Quito, Ecuador – Every equinox and solstice remind me to stop and ponder where I am on the planet, where I am in my life’s journey, and to consider how all of us play our roles on this beautiful planet in this beautiful solar system. Someone mentioned this past week that the sun is straight overhead (at the equator) during the summer solstice. I didn’t challenge their statement, but made a note to mark the sun’s position at high noon. Not being at home, this was much easier to record than the end-of-day images!
While critiquing the sunflower painting, I noted the strong mid-morning light and shadow when a surprise visitor ambled into the scene! After a fun photo session, I focused on painting!

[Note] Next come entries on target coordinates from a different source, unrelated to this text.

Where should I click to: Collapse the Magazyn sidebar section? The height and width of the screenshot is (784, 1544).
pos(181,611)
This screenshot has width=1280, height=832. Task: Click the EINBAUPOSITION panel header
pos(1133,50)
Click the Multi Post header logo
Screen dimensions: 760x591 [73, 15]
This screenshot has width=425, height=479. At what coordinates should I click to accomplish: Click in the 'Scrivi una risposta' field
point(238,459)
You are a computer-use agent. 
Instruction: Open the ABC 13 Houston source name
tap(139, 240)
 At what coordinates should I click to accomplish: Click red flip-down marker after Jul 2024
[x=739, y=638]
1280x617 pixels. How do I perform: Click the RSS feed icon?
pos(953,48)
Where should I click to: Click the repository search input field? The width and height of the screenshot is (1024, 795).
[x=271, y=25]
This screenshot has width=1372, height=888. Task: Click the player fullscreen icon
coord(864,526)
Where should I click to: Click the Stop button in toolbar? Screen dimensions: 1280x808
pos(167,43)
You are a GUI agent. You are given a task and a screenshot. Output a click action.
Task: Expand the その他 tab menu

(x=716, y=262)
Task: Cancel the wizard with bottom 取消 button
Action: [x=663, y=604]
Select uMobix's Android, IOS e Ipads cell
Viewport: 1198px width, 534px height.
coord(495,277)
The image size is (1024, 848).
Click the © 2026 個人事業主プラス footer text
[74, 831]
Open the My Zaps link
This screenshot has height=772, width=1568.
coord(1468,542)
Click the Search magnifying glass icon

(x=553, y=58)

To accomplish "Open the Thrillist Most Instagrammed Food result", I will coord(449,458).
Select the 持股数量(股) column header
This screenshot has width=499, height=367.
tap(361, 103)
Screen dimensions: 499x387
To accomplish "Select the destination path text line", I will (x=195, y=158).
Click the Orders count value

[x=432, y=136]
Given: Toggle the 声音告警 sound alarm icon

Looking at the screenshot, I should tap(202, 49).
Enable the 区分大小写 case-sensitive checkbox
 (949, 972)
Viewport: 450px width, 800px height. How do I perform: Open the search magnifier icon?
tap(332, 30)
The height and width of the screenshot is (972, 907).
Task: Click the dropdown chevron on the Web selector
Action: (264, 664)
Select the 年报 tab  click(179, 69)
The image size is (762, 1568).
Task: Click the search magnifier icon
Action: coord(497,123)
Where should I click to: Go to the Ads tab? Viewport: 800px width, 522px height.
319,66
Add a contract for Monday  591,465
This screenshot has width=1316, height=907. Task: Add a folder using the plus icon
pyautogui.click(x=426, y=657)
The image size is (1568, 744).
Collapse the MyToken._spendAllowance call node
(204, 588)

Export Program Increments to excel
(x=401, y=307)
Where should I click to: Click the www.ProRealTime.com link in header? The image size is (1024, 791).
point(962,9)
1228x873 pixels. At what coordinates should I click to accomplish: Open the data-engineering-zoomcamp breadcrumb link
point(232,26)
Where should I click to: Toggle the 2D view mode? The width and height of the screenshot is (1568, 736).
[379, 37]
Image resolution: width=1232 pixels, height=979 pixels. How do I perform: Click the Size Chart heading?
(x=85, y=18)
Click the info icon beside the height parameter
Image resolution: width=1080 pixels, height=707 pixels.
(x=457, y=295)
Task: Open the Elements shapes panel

A sense of high noon awakened me from my painting trance, and I hurriedly checked the computer to see the time: 11:59! I dashed inside, grabbed an apple, sliced away the bottom, placed the apple on the white plate, impaled the knife as straight UP as possible, dashed outside and took the photos!
How appropriate was it that I had been ‘cleaning up’ the black lines of the sunflower?! This post also addresses the Weekly Photo Challenge. Here is the summer solstice through my eyes with the added bonus of a precious unexpected visitor who stole my attention!
I have stumbled upon a fun option to the end-of-day photos for the solstice and equinox! For a more-traditional solstice post, see last year’s solstice photos from Cruzita Ecuador: (2012 Pacific Solstice)
Happy summer – or winter – solstice to all of you! By the way, if it’s summer solstice in the northern hemisphere and winter solstice in the southern, what is it called on the equator? I truly have no clue! Maybe if one is located just south of the line, it’s winter solstice and just north it’s summer, but what if one straddles the line?